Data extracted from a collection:
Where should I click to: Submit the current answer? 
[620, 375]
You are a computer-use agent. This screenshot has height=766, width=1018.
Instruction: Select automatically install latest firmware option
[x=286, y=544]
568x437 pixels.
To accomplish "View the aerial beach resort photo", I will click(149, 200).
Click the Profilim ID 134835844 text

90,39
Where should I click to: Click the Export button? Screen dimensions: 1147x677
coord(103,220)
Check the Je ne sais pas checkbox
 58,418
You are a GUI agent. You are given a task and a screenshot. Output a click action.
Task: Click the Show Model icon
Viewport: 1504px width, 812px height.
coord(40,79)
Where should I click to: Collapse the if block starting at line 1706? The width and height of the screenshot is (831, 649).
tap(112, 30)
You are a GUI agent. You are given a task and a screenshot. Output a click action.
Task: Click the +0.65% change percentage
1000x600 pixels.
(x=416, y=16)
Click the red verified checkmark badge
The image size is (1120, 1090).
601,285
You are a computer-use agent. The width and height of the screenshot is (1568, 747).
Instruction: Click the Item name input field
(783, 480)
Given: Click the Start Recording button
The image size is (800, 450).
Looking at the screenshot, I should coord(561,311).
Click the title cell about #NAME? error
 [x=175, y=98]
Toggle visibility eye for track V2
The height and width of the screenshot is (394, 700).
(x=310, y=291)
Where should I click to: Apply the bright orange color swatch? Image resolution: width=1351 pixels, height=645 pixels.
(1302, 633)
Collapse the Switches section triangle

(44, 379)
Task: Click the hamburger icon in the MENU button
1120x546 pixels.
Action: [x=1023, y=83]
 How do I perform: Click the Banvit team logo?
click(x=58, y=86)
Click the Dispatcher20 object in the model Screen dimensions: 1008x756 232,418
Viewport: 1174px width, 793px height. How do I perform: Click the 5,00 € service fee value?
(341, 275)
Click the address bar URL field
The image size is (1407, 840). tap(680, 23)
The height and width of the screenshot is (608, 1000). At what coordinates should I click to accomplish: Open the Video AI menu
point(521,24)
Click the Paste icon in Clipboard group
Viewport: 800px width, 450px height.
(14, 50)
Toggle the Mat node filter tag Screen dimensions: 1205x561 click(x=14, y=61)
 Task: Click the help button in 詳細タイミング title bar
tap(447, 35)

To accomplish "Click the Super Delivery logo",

Your instructions:
Which lines above contain the word "agent"? Copy each of them.

Output of the exercise:
You are a computer-use agent. This screenshot has height=766, width=1018.
You are a GUI agent. You are given a task and a screenshot. Output a click action.
You are a GUI agent. You are given a task and a screenshot. Output a click action.
You are a computer-use agent. The width and height of the screenshot is (1568, 747).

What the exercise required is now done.